Facing an EGM, Chaudry's cause was boosted when Broxap CEO Robert Lee announced that he would sell his £50,000 worth of shares to Chaudry, making the board's removal at the EGM more likely (however, Broxap later reversed their decision on the day of the EGM). However, just ten days before the EGM Bratt announced a ten-year £1.6 million sponsorship deal with Ameriturf Global Sports. A further twist came five days later, when Robbie Williams handed his 24.9% worth of EGM proxy votes over to Port Vale Supporters' Club. Many believed this would ensure the end of Bratt's reign, despite his warning that fans should "look at other clubs who have gone down this line and they have no longer got their ground and are paying vast sums in rent". The result of the EGM was a vote of no confidence in the board; directors Peter Jackson and Stan Meigh were voted out, however, the controversial '24.9% rule' survived – to Chaudry's disappointment. Also remaining were chairman Bill Bratt and directors Glenn Oliver and Mike Lloyd, three of the original nine that started the season. Each facing an individual vote received 51.07%, 50.64%, and 50.21% of the vote, respectively. The three survived as Broxap sold their shares to an unnamed director at the last minute, not to Chaudry as they had originally promised. Speaking of the change of heart from Broxap, Chaudry stated that "the board have engaged in dirty tricks from day one and there have been more at the 11th hour." Many fans expressed disappointment at the result, though Chaudry again announced he "will not walk away".

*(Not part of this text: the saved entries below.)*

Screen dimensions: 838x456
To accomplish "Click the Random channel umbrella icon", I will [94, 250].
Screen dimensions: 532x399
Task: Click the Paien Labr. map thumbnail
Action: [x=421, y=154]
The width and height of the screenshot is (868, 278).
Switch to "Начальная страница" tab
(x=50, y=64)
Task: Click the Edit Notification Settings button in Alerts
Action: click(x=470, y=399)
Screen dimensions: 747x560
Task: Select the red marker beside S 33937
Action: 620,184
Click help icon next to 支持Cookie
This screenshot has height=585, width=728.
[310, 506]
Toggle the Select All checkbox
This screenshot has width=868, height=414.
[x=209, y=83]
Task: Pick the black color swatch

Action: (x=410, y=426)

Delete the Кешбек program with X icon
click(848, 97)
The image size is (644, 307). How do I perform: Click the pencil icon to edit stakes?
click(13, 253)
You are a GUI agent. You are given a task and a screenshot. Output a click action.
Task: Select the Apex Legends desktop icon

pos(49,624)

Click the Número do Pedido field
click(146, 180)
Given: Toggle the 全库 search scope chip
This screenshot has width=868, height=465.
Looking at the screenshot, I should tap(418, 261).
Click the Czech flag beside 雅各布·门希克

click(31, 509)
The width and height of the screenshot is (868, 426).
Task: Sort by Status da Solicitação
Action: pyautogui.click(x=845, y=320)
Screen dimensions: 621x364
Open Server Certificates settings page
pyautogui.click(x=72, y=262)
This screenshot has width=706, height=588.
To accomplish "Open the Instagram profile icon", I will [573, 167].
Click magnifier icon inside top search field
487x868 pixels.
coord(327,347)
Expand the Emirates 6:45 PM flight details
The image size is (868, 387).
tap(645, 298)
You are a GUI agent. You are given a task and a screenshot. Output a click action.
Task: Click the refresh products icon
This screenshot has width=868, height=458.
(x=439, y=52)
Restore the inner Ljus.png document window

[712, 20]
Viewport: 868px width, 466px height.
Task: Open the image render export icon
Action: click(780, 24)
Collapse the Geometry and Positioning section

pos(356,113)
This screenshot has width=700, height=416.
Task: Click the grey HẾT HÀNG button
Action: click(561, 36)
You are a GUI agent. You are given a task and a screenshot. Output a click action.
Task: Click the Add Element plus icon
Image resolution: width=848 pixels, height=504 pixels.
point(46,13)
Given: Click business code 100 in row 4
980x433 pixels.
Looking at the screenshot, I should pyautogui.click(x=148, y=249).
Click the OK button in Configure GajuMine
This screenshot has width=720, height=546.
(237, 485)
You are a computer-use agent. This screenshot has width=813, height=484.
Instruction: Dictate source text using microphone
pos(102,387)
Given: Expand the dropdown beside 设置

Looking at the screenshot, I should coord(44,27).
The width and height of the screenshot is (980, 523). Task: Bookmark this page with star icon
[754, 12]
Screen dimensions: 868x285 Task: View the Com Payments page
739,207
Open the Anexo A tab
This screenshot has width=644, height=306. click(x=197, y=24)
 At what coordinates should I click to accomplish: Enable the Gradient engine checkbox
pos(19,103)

The future remained unclear, with both Bratt and Chaudry taking gains and losses from the EGM. The club's constitution required four directors for the board to be considered valid, and so the board welcomed new director Mark Sims, a Chaudry supporter, who was voted on to the board at the EGM after he was sponsored by Robbie Williams. Sims stated his intention of convincing the three original directors of the merits of Chaudry's bid. The board also invited supporters group North London Valiants to nominate a director. The EGM disrupted manager Micky Adams' transfer plans as the club's constitution stipulated that at least four directors must be in place for financial transactions such as issuing new contracts to take place. In a shock move Adams announced that he intended to take up a directorship at the club, purchasing £50,000 worth of shares with his own money (though former director Stan Meigh later said that it was he who provided the money) he declared that "this is a purely footballing decision... I understand that the last few months have been difficult for everyone and am asking all of our supporters to put their differences aside, to support my candidacy for the Board and then to get behind the team in the coming season." Supporters' groups opposed to Bill Bratt's chairmanship did not welcome the news. At the end of the season, Stoke-on-Trent city council confirmed that the two-year repayment holiday for a £2.25 million loan taken out in 2005 had come to an end.

===Cup competitions===
In the FA Cup, Vale nearly slipped up at Princes Park to Conference South Dartford, and were saved only by an 84th minute John McCombe header. Vale made no mistake in the replay, dispatching the "Darts" with a 4–0 win. They booked themselves a third round date at Turf Moor with Championship club Burnley with a 1–0 home win over Accrington Stanley. The Burnley game was Gannon's first game in charge, and resulted in a 4–2 defeat.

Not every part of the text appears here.